En leur qualité d’agents de l’Union européenne les assistants accrédités doivent remplir certaines conditions fixées par le règlement applicable aux autres agents. Outre la maitrise a minima d’une langue étrangère, ils doivent en particulier avoir atteint au choix : un niveau d’enseignement supérieur sanctionné par un diplôme ; un niveau d’enseignement secondaire sanctionné par un diplôme donnant accès à l’enseignement supérieur et une expérience professionnelle appropriée de trois années au moins ou lorsque l’intérêt du service le justifie, une formation professionnelle ou une expérience professionnelle de niveau équivalent. Il est parfaitement clair que dans l’hypothèse où un candidat ne satisfait pas les conditions requises, au demeurant plutôt souples, le Parlement européen est en droit de s’y opposer ; pas d’Incitatus parmi le personnel de l’Union !
Rien de tel pour les assistants locaux, à cette réserve près que les mesures d’application du statut du député européen arrêtées par le bureau de l’assemblée exigent que tout contrat de travail ou de prestation de service conclu par un député européen doit obligatoirement être géré par un tiers payant. En vertu des obligations pesant sur ce tiers payant et posées par le Parlement européen, celui-ci contrôle l’exercice de la fonction d’assistant parlementaire ne serait-ce qu’en rappelant cette évidence qu’il prend seulement en charge « les frais correspondant à l’assistance nécessaire et directement liés à l’exercice du mandat parlementaire des députés ». Suivant les informations fournies par la presse, le Parlement européen, son bureau selon toute vraisemblance, s’est opposé au choix fait par M. Bardella en raison en particulier de la quotité de travail du futur assistant, laquelle en deçà d’un certain seuil conduit à douter de sa réalité. Le caractère préventif du refus opéré est en soi problématique. Aussi le député européen concerné est-il en droit de le contester.
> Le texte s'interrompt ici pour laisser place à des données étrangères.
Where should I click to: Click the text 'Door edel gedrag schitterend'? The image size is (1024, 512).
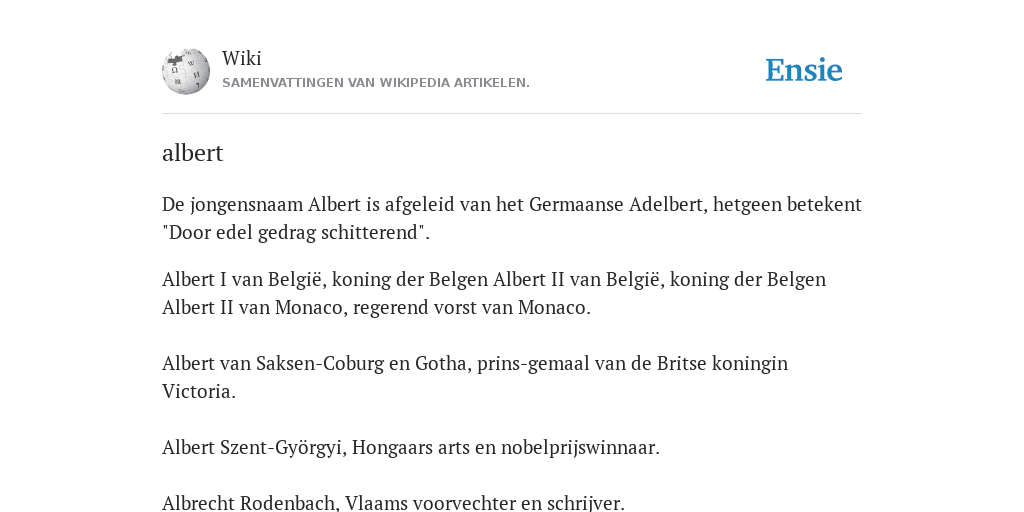click(296, 232)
Comment assurer la défense du libre choix des députés européens ?
Non seulement l’Union européenne est fondée sur les valeurs de l’État de droit au sens de l’article 2 TUE, mais elle est tout autant une Communauté, puis une Union de droit selon la Cour de justice. De sorte qu’un contrôle sur la légalité du refus du Parlement européen peut sans mal être porté devant le juge compétent, en l’occurrence le Tribunal de l’Union dans un délai de deux mois. Tel semble être le cas, comme l’indique l’inscription au greffe du tribunal, d’une affaire T-623/24, Bardella et autres contre Parlement européen. Sans préjuger de sa recevabilité et des suites procédurales, le Tribunal aura l’occasion de déterminer avec précision la liberté de choix du député européen. A ce titre, on ne dira jamais assez l’apport contentieux des membres du Front national, puis du Rassemblement national au droit parlementaire européen, dans un passé récent comme pour l’avenir. Si pour l’essentiel leurs multiples prétentions échouèrent devant les juridictions de l’Union, on se risque ici, au regard des faibles éléments dont on dispose, à un pronostic inverse.